A traveling team of ethnic Chinese baseball players from Hawaii played Bates in June 1915.

This photograph shows the ethnic Chinese baseball team from Hawaii that came to the U.S. to face college teams in 1914, one year before a team traveled to the U.S. and played Bates, among other college teams. (Bain News Service photograph collection / Library of Congress Prints and Photographs Division)

“We are glad to have these men with us and to engage in competitions,” said The Bates Student. “The world is hourly becoming more cosmopolitan, and after all the fundamental differences in men are small.”

Speedy Bobcat

As far as we can tell, two automobiles have carried the bobcat name: the forgettable Mercury Bobcat and the more sharp-looking Marion Bobcat, a “powerful speed car” made by the Marion Motor Car Co. of Indianapolis, Ind., that you could pick up in 1914 for $2,150.

Pictured is a 1910 Marion Bobcat in front of the J.T. Dyer Store located in Richmond, Texas. (Fort Bend Museum Collection / The Portal to Texas History)

It was advertised as a “low hung, sturdily built, powerful and fast, ideal for long-distance runs in hilly, sandy, and rugged country.”

“The touring season is close at hand,” said an advertisement in The Daily Republican of Rushville, Indiana, in July 1915, “fresh air, renewed vigor and health are yours to obtain after a hard winter.

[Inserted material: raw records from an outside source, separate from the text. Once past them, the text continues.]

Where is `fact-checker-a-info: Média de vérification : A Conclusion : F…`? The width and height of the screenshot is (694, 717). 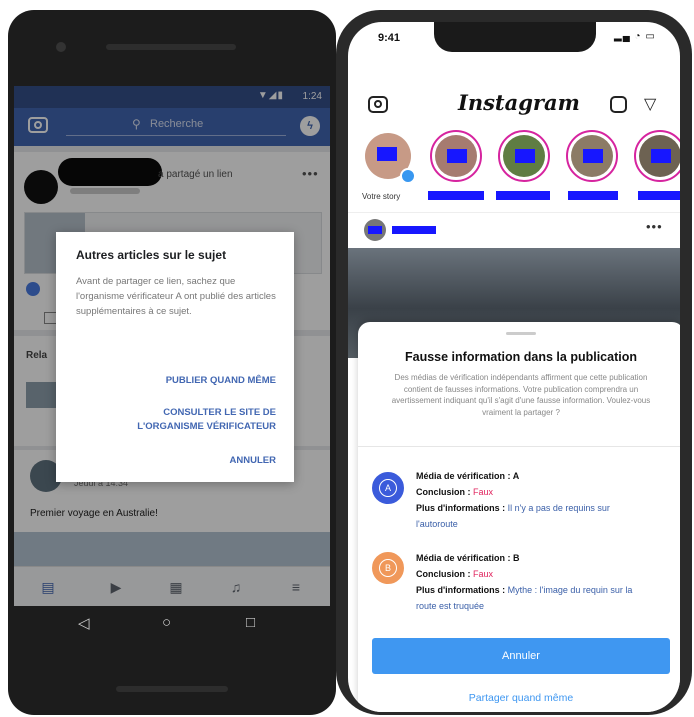
fact-checker-a-info: Média de vérification : A Conclusion : F… is located at coordinates (528, 500).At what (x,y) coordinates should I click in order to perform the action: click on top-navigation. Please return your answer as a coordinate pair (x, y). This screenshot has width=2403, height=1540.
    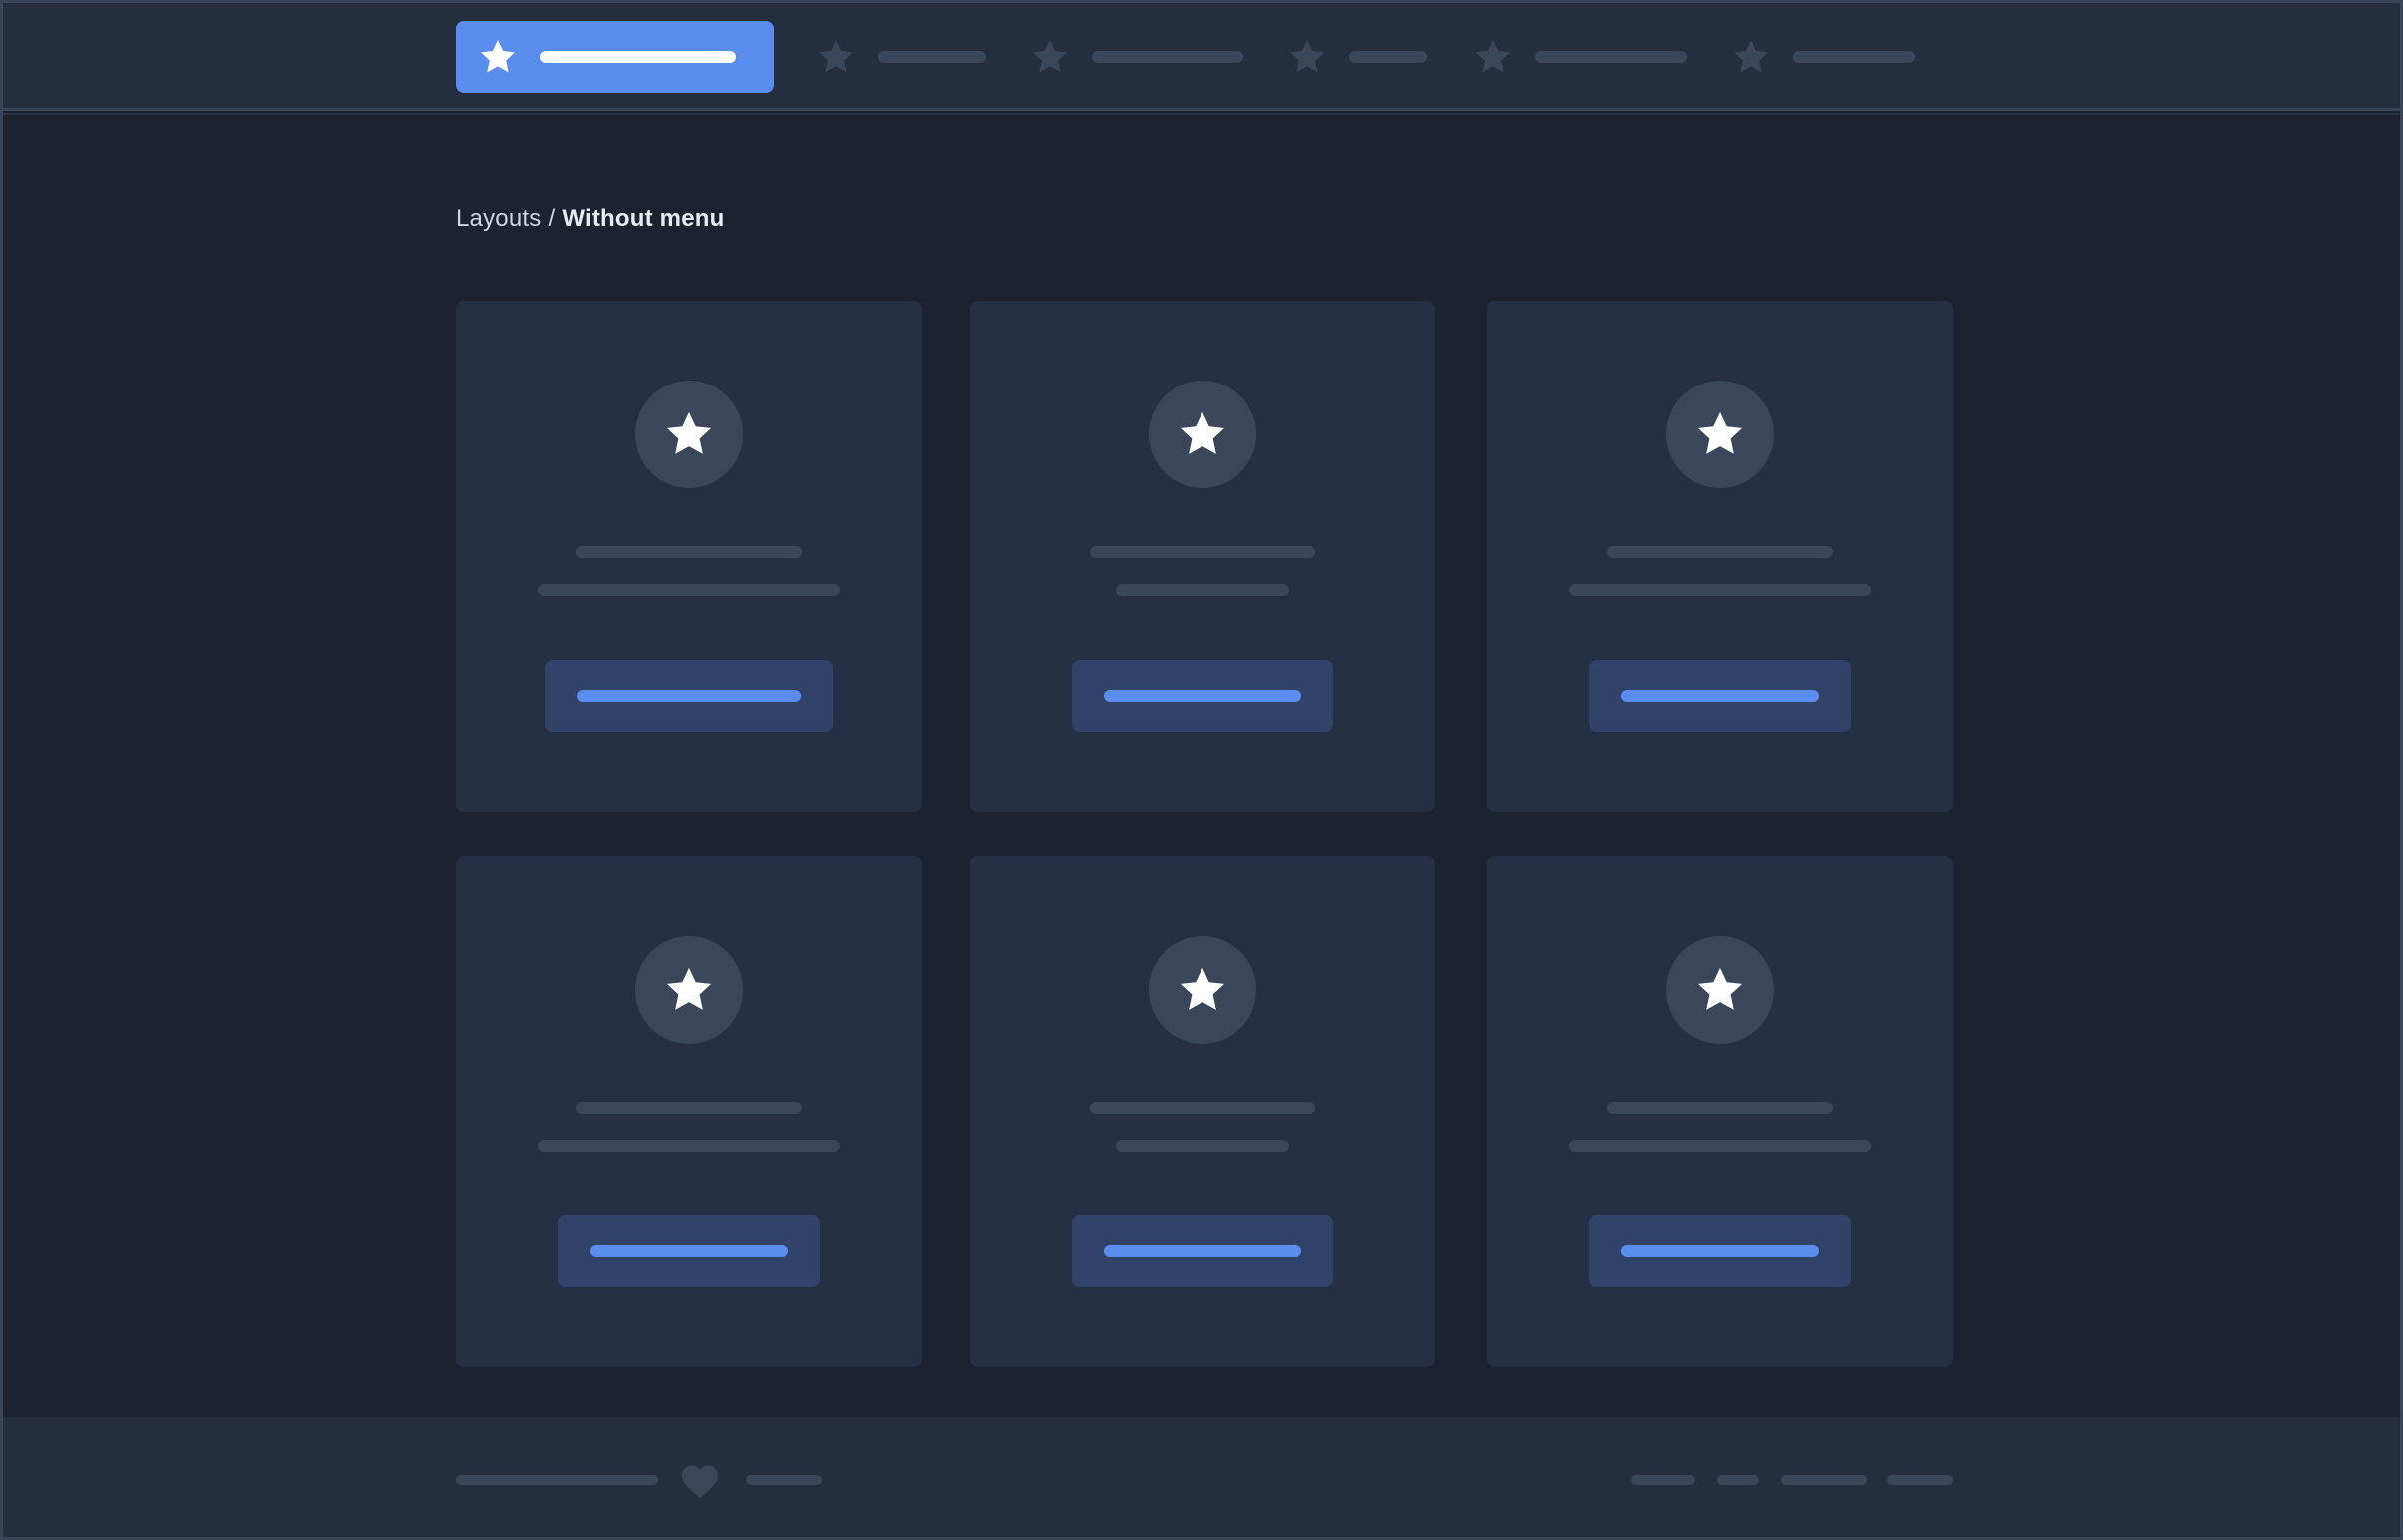
    Looking at the image, I should click on (1202, 59).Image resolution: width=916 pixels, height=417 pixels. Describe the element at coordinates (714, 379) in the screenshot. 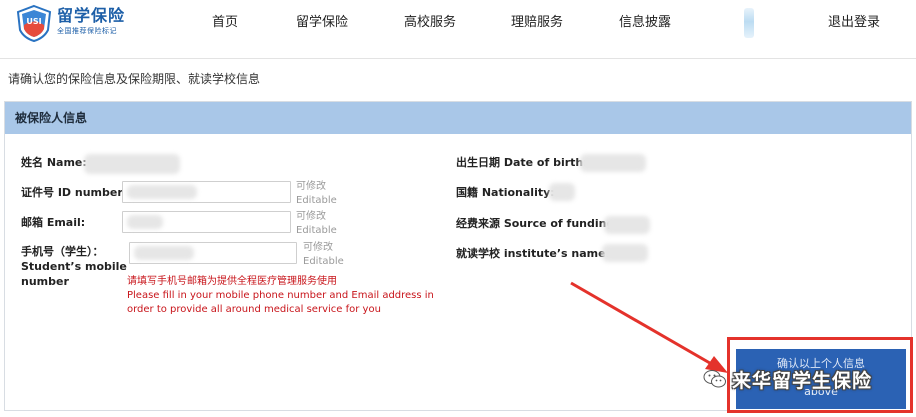

I see `wechat-icon` at that location.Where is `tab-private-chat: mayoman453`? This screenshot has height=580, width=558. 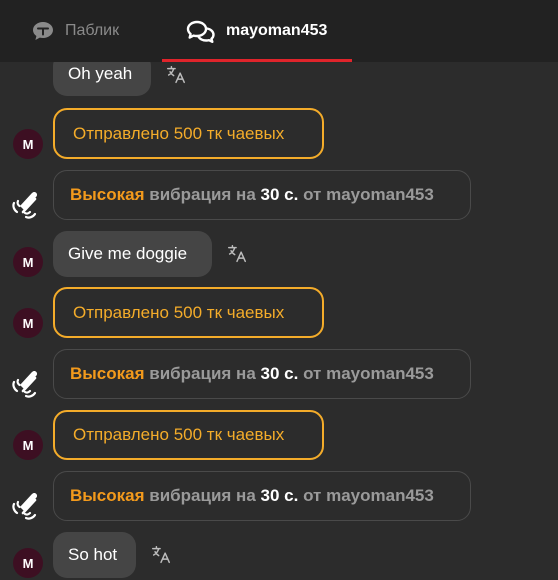
tab-private-chat: mayoman453 is located at coordinates (257, 31).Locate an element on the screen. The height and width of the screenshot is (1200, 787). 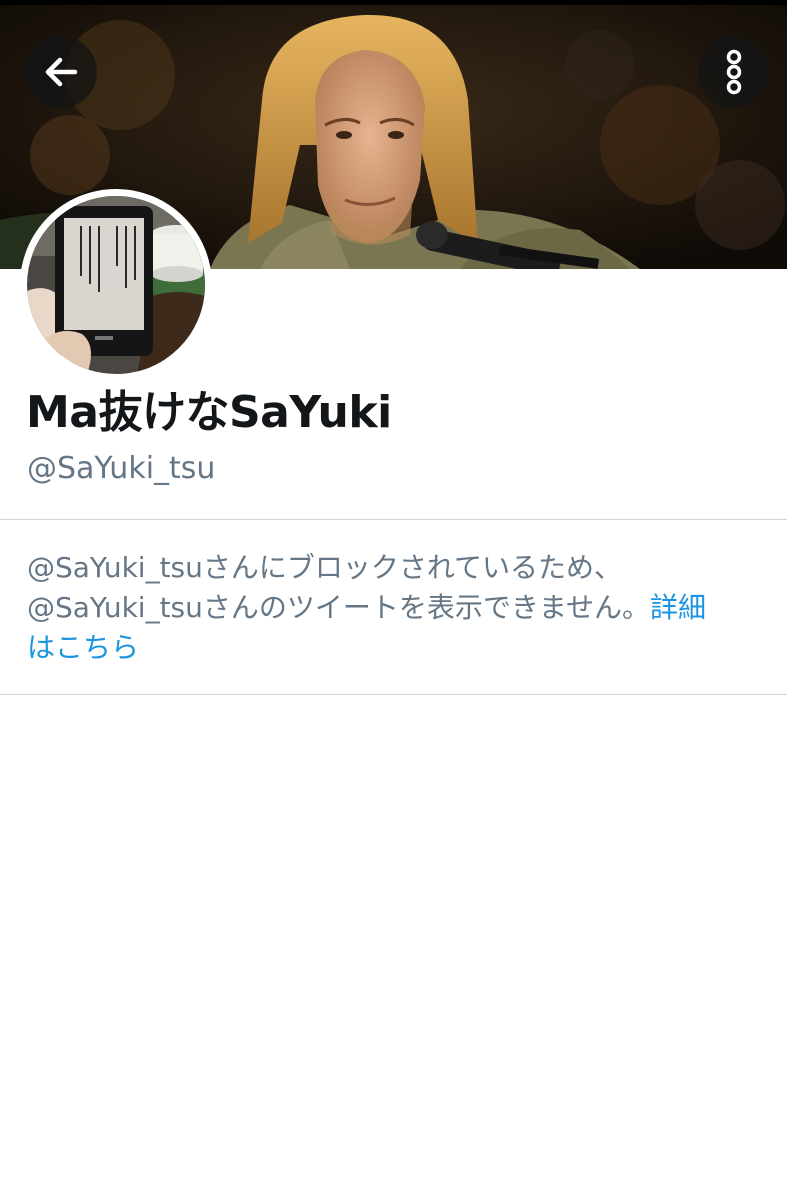
avatar is located at coordinates (116, 285).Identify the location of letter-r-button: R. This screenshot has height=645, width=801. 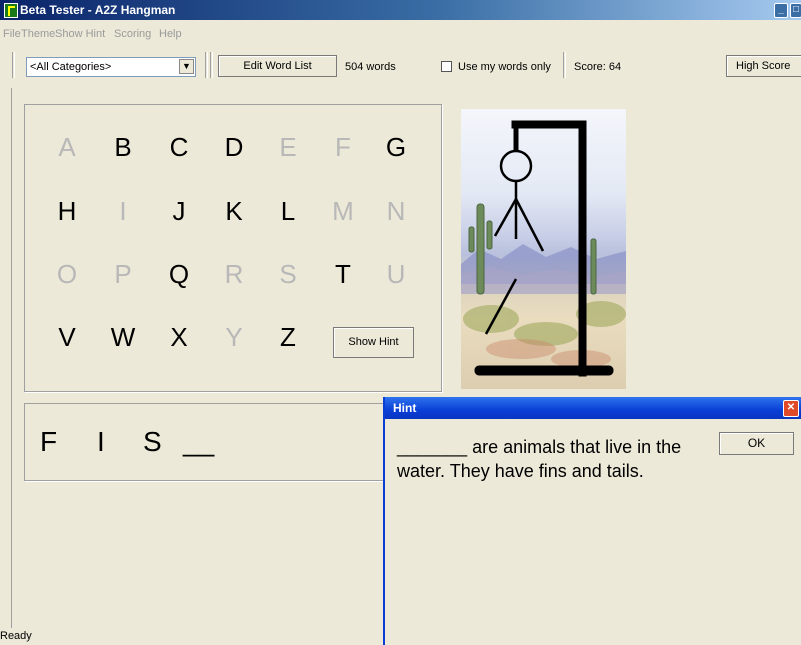
(234, 274).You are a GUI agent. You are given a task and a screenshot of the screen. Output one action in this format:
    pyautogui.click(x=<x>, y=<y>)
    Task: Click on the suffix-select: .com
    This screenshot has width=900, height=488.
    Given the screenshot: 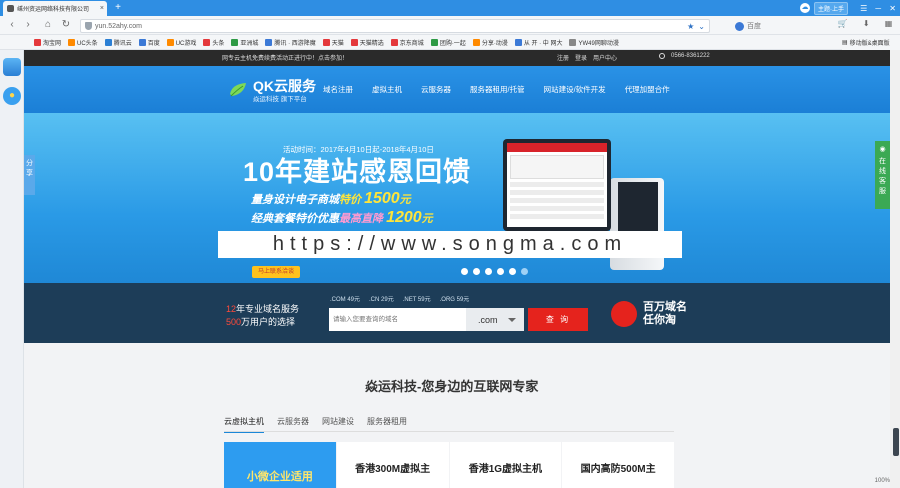 What is the action you would take?
    pyautogui.click(x=495, y=320)
    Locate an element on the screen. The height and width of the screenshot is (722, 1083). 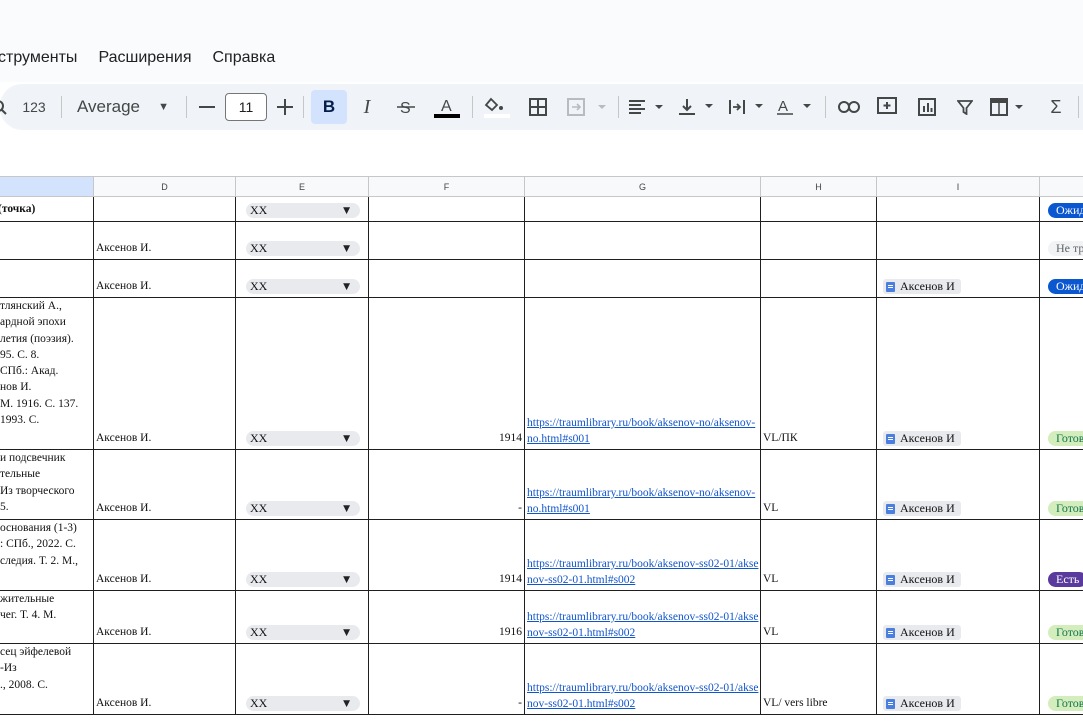
functions-button: Σ is located at coordinates (1056, 107).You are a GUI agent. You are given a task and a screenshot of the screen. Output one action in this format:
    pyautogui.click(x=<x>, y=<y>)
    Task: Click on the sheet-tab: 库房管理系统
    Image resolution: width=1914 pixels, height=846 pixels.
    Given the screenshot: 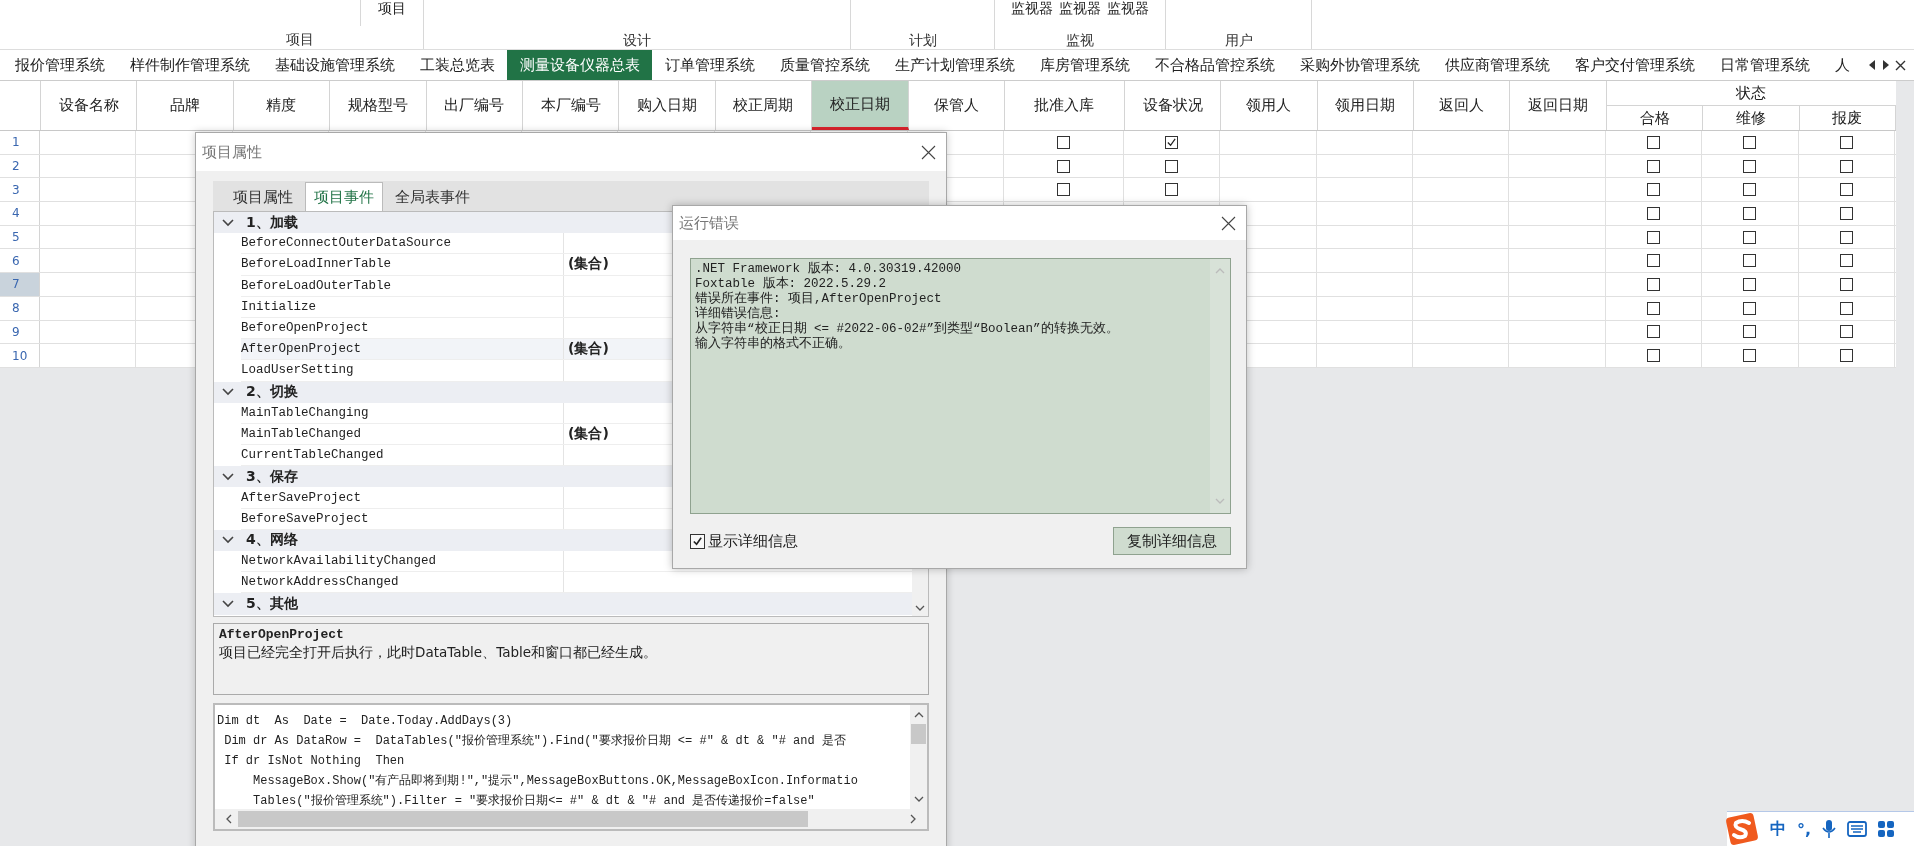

The Marion Bobcat will show you the beauties of the open road and do it safely, economically, and constantly.” The Marion Motor Co. merged with other car companies in 1915.

Lucky 13 for Fulbright

Bates is one of just 21 undergraduate liberal arts colleges that can claim being a Fulbright Student Top Producer for 13 straight years.

Twice in the past six years, Bates has been the No. 1 producer of Fulbright Student awards.